What I’ve found is that, for the most part, a contrarian approach works best. That is, in a weak market, you want to hold stocks that you wouldn’t want in an uptrending market. For instance, in a strong market, your best candidates are those that analysts are advising buying and forecasting strong future earnings growth. However, in a weak market, you’ll do best sticking with stocks that analysts don’t like and don’t think will grow earnings much, if at all, in coming years.

Down Market Screen

Here’s how you can use the free and user-friendly FINVIZ stock screener to find such candidates. If you’re not familiar with the term, a stock screener is a program that allows you to scan the market for stocks meeting your requirements.

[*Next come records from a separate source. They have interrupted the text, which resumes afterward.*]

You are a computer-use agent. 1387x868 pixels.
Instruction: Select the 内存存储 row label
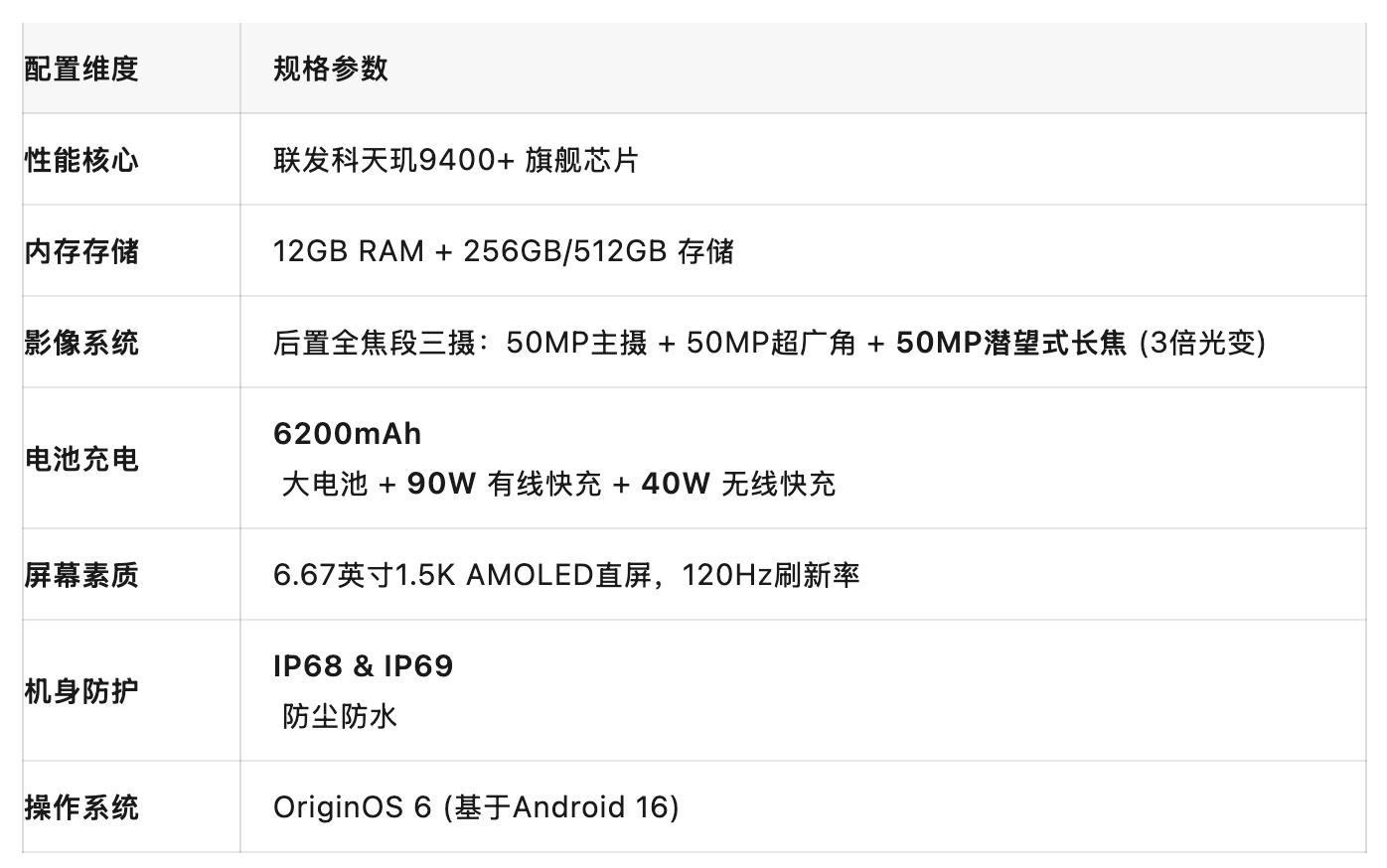point(81,251)
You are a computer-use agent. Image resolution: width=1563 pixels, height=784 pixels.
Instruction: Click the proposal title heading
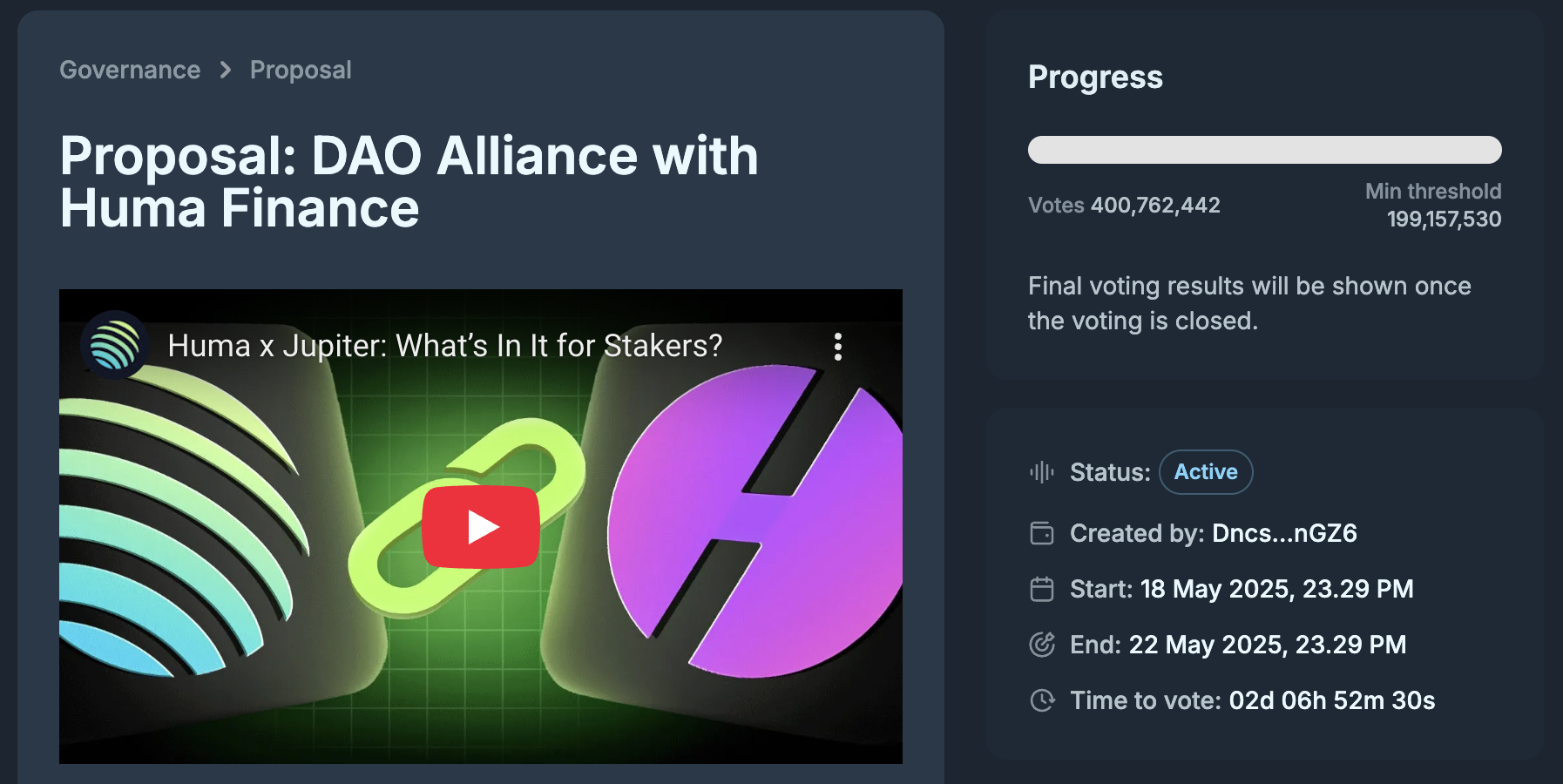pyautogui.click(x=409, y=182)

On the FINVIZ home page (http://finviz.com/), select Screener to get started. On FINVIZ, you use predefined filters to pinpoint stocks meeting your selection criteria. Select “All” on the Filters menu to see the available filters. Then use the associated dropdown menus to select values for filters that you want to use.

Down Market Screen Setup

Start by selecting “USA” on the Country menu to limit your list to U.S.-based stocks, and “over 1M” for Average Volume to assure that your stocks are trading in enough volume (one million shares daily) to appeal to big investors.  

Stock analysts usually publish “strong buy, “buy,” “hold,’ “sell,” or “strong sell” ratings for stocks they cover. For reasons I don’t have room to cover here, many analysts use the “hold” rating to identify stocks that they are really advising selling. So, isolate stocks out of favor with analysts by selecting “hold or worse” for Analyst Recommendation, and “Positive,” for expected long-term annual earnings growth (EPS growth next five years), which limits your list to stocks with only modest growth expectations.

Even when following a contrarian strategy, you’ll still do best by sticking with stocks that institutional investors such as mutual funds and large banks favor. You can do that by requiring “Over 50%” for Institutional Ownership, which is the percentage of shares held by those big players.

While high volatility can be your friend in an uptrending market, you want low volatility stocks in a down market. For Beta, which measures historical volatility, values above 1.0 signal high volatility and vice-versa. So select “Under 0.5” for Beta to limit your list to the lowest volatility stocks. Since, low-priced stocks are more volatile than higher priced stocks, specify “Over $15” for Price to rule out the riskiest plays.

Sort by Big Money Holdings

That’s it. Click on the Institutional Ownership column to sort the list with the highest values at the top, and then pick the top five stocks by that measure. Here are the five that my screen listed. Here's link so you can see what the screen turns up today.

Down Market Stock List

Restaurant operators Darden Restaurants (DRI) and Dunkin’ Brands (DNKN), medical technology systems makers Cepheid (CPHD) and Illumina (ILMN), and waste disposal services provider Stericyle (SRCL).

As always, consider the results of any screen to be research candidates, not a buy list. Also keep in mind that this screen picks stocks for a weak market. Sell them if the market heads up instead of down.